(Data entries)

========

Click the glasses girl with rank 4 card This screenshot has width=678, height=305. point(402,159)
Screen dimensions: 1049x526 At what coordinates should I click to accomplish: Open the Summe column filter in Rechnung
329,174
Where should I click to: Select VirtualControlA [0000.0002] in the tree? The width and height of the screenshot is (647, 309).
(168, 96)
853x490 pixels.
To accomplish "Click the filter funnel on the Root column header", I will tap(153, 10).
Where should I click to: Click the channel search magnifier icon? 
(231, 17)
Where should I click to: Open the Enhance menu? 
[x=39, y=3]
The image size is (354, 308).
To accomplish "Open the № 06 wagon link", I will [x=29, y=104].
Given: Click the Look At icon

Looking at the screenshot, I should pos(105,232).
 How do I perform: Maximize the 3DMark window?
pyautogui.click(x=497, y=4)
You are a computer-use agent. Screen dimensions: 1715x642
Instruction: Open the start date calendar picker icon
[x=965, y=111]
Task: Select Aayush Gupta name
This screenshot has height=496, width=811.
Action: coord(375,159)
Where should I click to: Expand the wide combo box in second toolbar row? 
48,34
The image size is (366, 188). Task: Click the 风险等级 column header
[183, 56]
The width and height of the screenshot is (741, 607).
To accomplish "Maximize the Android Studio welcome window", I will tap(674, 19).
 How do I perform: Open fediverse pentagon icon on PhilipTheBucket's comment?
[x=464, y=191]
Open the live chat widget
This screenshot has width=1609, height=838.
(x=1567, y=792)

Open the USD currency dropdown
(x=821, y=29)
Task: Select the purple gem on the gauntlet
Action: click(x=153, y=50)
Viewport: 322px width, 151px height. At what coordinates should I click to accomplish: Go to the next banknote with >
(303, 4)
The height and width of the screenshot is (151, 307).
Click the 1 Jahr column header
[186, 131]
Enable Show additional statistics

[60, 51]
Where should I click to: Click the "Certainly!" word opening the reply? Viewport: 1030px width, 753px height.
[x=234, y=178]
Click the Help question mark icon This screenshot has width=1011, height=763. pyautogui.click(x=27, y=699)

========

None of the lines above may be skipped. Transcribe each one exactly.

## [COMPLETED TASK]
Click the glasses girl with rank 4 card This screenshot has width=678, height=305. point(402,159)
Screen dimensions: 1049x526 At what coordinates should I click to accomplish: Open the Summe column filter in Rechnung
329,174
Where should I click to: Select VirtualControlA [0000.0002] in the tree? The width and height of the screenshot is (647, 309).
(168, 96)
853x490 pixels.
To accomplish "Click the filter funnel on the Root column header", I will tap(153, 10).
Where should I click to: Click the channel search magnifier icon? 
(231, 17)
Where should I click to: Open the Enhance menu? 
[x=39, y=3]
The image size is (354, 308).
To accomplish "Open the № 06 wagon link", I will [x=29, y=104].
Given: Click the Look At icon

Looking at the screenshot, I should pos(105,232).
 How do I perform: Maximize the 3DMark window?
pyautogui.click(x=497, y=4)
You are a computer-use agent. Screen dimensions: 1715x642
Instruction: Open the start date calendar picker icon
[x=965, y=111]
Task: Select Aayush Gupta name
This screenshot has height=496, width=811.
Action: coord(375,159)
Where should I click to: Expand the wide combo box in second toolbar row? 
48,34
The image size is (366, 188). Task: Click the 风险等级 column header
[183, 56]
The width and height of the screenshot is (741, 607).
To accomplish "Maximize the Android Studio welcome window", I will tap(674, 19).
 How do I perform: Open fediverse pentagon icon on PhilipTheBucket's comment?
[x=464, y=191]
Open the live chat widget
This screenshot has width=1609, height=838.
(x=1567, y=792)

Open the USD currency dropdown
(x=821, y=29)
Task: Select the purple gem on the gauntlet
Action: click(x=153, y=50)
Viewport: 322px width, 151px height. At what coordinates should I click to accomplish: Go to the next banknote with >
(303, 4)
The height and width of the screenshot is (151, 307).
Click the 1 Jahr column header
[186, 131]
Enable Show additional statistics

[60, 51]
Where should I click to: Click the "Certainly!" word opening the reply? Viewport: 1030px width, 753px height.
[x=234, y=178]
Click the Help question mark icon This screenshot has width=1011, height=763. pyautogui.click(x=27, y=699)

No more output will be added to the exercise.